– Dopo ci fissiamo stremati, la testa appoggiata sullo stesso guanciale, ed esclami:
— S’agapò tora ke tha s’agapò pantote.
– Cosa significa?
— Significa: ti amo ora e ti amerò sempre.
– Ripetilo…
— Lo ripeto sottovoce…
– E se non fosse così?
— Sarà così.
– Tento un’ultima vana difesa: niente dura per sempre, Alekos. Quando tu sarai vecchio e…
— Io non sarò mai vecchio.
– Sì che lo sarai. Un celebre vecchio coi baffi bianchi.
— Io non avrò mai i baffi bianchi. Nemmeno grigi.
– Li tingerai?
— No, morirò molto prima. E allora sì che dovrai amarmi per sempre…
(Da “Un uomo” di Oriana Fallaci)
Le 15:00 di un afoso pomeriggio meridionale, mentre qualcuno dal nord mi ha comunicato anche di forti piogge iniziate d’improvviso ed altrettanto rapidamente concluse.
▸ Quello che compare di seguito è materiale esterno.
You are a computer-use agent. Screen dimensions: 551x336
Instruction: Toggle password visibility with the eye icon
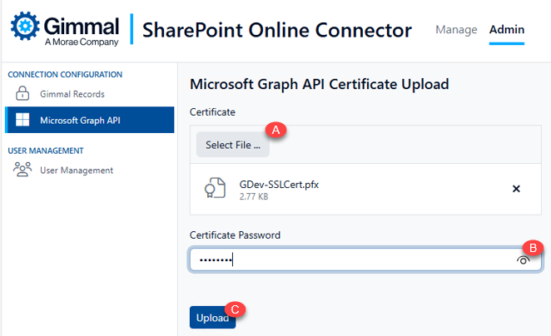click(524, 260)
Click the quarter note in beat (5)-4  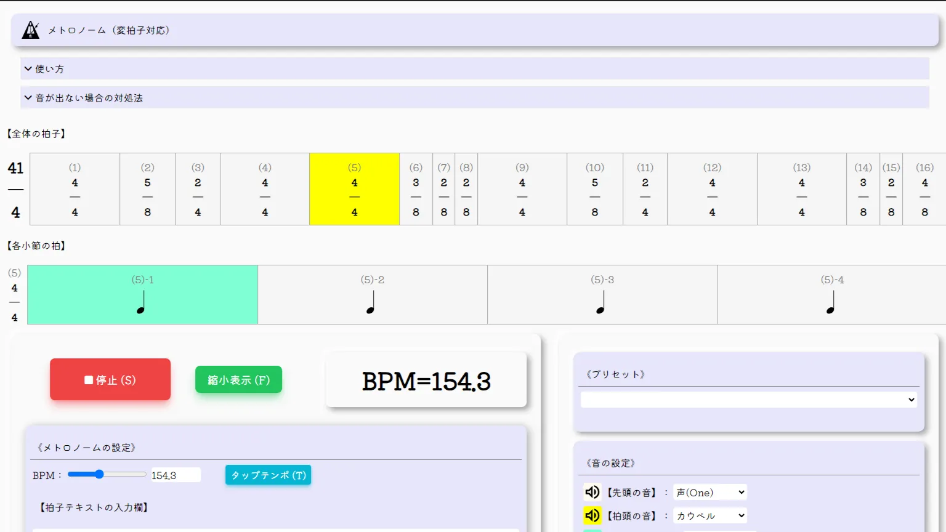click(x=831, y=302)
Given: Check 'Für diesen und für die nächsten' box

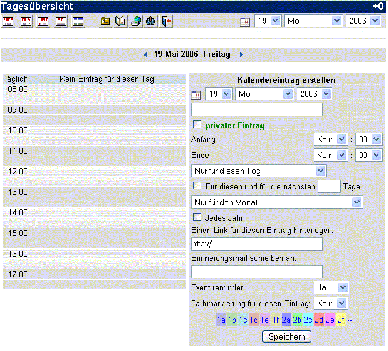Looking at the screenshot, I should (x=197, y=186).
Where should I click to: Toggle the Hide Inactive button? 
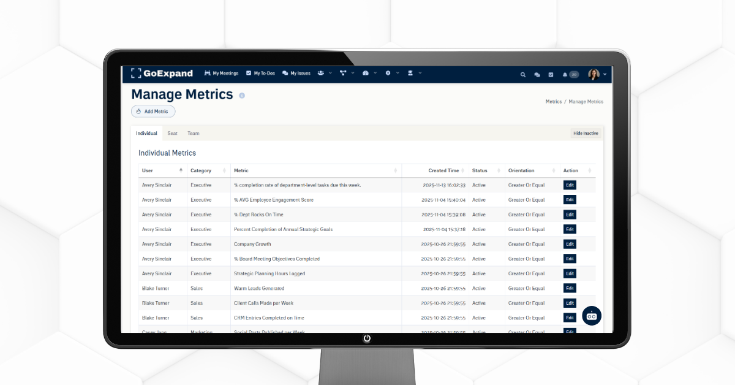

Sto aspettando la telefonata di mio figlio, dobbiamo organizzarci per trovarci in un certo luogo e per un certo motivo.
Il cane russa ai piedi del letto, chi sta meglio di lui?
Intanto leggo la Fallaci, anche se poco importa essere la Fallaci.
Mi ha bloccata il senso delle parole, o meglio, il modo. E non del racconto, ma del dialogo.
Ove fosse esistito, si sarebbe trattato di un dialogo fra persone vere che sanno ciò che si stanno dicendo e non stanno vagando nel nulla cosmico: un dialogo tangibile. La sequenza di parole, scritta come fosse un disegno in sostanza, mi ha fatto figurare davanti agli occhi un uomo che parla con convinta fermezza, mentre dice qualcosa che oggettivamente sfugge al controllo umano.
Che ne sa della sua morte e dei tempi di quella?
Eppure si esprime con tale convinzione!
Intendo, io che leggo, onestamente, gli ho creduto.
Immagino gli creda anche la persona che lo ascolta o gli avrebbe creduto la persona che lo avrebbe ascoltato se non fossero stati solo personaggi di Oriana.
Mio figlio ha interrotto il flusso dei pensieri, la telefonata è arrivata.
Lo raggiungo.
E pensando a lui nasce un auspicio: vorrei diventasse un uomo concreto così, che dice cose assurde in modo convincente, fino a renderle vere.
Vorrei che approdasse un giorno nell’isola che per molti non c’è, ma che io ho sempre sognato come esistente: quella dal nome Volere è Potere, dove le albe diventano tramonti e i martedì diventano sabato.